[Supplied records]
--------------------------------

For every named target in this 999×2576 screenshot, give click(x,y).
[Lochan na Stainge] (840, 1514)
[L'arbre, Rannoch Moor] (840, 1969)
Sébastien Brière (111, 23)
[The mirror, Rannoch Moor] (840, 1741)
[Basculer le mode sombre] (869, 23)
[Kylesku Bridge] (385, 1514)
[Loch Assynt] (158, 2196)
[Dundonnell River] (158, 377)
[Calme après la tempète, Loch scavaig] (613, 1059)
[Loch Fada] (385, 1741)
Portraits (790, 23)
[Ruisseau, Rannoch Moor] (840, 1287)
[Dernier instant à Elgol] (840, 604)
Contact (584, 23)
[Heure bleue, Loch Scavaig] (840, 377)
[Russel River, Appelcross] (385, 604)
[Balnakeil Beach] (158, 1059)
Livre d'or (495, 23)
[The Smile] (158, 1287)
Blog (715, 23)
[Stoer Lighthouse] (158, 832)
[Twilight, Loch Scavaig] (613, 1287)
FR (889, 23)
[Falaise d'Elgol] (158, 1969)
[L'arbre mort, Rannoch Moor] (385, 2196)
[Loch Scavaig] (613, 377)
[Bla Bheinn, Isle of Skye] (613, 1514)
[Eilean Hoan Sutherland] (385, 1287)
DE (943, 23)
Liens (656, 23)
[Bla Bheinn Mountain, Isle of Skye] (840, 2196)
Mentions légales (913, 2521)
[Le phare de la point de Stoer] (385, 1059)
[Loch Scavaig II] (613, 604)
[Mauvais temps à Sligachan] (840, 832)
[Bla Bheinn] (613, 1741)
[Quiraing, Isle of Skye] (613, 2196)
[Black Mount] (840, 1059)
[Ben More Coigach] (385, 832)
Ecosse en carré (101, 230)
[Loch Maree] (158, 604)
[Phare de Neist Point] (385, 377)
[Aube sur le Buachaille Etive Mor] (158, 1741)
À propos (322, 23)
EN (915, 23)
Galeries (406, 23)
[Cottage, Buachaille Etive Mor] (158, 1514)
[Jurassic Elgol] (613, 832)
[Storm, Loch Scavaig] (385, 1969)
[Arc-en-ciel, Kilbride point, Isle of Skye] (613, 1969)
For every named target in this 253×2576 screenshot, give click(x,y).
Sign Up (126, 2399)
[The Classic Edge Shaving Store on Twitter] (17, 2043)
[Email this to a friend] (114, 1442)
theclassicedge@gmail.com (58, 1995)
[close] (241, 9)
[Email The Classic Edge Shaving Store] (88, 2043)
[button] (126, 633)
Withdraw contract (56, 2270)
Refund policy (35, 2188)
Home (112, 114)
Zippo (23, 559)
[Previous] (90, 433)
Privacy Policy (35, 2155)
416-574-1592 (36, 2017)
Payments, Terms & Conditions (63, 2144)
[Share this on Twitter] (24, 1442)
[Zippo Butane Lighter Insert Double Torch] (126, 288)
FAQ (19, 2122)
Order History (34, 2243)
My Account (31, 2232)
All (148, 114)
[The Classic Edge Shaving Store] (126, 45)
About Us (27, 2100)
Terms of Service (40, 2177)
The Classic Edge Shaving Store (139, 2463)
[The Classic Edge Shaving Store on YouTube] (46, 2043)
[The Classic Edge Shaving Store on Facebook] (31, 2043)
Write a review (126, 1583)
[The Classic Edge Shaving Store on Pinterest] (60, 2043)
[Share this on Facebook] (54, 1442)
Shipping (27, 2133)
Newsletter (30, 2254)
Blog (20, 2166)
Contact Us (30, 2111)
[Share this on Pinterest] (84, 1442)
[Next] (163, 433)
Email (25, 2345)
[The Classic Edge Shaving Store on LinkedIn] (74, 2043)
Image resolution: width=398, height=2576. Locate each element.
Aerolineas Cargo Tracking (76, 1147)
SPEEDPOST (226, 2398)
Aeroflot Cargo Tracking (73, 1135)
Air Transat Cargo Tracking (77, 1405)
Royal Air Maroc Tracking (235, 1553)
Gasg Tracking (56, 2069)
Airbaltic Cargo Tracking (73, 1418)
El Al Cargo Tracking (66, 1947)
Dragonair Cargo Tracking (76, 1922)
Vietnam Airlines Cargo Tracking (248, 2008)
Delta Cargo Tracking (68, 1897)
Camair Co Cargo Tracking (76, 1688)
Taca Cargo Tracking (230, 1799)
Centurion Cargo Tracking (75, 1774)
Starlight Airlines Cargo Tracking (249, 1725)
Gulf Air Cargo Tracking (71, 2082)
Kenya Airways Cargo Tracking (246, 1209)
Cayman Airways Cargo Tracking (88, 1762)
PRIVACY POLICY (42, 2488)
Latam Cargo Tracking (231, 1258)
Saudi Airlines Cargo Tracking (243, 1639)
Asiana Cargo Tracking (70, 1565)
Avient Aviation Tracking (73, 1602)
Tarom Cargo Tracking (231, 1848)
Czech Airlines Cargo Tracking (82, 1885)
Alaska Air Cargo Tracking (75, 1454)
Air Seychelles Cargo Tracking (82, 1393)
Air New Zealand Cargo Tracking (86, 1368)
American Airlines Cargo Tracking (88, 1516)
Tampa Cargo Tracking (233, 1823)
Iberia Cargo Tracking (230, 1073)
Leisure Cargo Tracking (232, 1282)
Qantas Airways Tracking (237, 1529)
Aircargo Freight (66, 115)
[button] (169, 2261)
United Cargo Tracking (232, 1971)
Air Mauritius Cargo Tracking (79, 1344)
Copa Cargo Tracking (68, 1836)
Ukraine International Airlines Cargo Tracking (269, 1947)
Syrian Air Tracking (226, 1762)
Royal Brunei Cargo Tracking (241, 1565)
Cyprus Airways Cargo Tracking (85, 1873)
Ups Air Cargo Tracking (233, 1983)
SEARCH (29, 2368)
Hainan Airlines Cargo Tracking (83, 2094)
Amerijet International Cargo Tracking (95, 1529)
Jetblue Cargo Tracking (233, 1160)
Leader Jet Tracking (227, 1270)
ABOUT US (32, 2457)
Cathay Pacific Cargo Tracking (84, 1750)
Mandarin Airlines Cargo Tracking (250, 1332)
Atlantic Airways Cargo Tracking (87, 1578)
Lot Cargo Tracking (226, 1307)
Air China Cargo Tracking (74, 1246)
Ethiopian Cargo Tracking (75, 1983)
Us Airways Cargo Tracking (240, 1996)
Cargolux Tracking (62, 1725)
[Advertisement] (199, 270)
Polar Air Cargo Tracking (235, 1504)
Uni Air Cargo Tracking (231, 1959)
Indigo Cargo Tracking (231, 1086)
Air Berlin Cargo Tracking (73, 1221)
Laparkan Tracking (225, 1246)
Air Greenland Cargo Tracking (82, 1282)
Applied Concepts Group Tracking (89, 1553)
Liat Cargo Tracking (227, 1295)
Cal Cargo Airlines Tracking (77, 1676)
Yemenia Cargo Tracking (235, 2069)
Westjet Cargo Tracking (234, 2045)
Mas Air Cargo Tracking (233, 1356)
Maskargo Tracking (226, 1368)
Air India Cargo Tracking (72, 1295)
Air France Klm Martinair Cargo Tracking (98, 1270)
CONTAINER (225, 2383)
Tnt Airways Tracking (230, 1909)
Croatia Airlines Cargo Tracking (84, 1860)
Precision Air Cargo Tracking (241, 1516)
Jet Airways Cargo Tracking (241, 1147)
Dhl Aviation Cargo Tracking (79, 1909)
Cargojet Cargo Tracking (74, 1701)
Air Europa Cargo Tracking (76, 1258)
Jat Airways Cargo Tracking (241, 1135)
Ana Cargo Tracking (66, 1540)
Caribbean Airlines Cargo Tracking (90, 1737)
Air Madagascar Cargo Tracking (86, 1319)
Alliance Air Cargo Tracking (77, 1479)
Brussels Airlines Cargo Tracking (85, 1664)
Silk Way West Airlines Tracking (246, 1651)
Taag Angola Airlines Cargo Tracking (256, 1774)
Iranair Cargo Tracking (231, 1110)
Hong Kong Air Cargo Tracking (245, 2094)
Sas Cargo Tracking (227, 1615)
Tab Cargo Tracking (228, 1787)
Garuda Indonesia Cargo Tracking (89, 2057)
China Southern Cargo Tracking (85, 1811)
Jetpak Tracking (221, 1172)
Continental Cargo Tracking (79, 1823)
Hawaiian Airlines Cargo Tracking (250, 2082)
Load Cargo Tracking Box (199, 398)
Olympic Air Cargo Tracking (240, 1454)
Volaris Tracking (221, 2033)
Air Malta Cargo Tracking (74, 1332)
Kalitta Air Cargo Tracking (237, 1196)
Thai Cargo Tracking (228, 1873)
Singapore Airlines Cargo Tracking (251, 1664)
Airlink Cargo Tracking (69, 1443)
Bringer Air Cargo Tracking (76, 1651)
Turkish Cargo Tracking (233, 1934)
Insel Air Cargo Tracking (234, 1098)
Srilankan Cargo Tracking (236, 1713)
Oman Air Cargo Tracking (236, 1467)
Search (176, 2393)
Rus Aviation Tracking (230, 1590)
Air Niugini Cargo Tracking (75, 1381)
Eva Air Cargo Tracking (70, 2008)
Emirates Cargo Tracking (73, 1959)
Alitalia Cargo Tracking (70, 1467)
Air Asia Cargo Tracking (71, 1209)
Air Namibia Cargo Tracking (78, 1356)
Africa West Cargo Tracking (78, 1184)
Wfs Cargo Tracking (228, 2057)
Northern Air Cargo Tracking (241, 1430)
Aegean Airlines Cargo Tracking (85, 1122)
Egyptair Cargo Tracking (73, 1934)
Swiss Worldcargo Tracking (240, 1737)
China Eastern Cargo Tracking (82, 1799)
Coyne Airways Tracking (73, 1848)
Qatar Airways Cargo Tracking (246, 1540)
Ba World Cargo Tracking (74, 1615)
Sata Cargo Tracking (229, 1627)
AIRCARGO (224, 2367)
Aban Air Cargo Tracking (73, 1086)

--------------------------------

[Task description] From the records above, pull every line that has the string "River" and copy it.

[Written answer]
[Dundonnell River] (158, 377)
[Russel River, Appelcross] (385, 604)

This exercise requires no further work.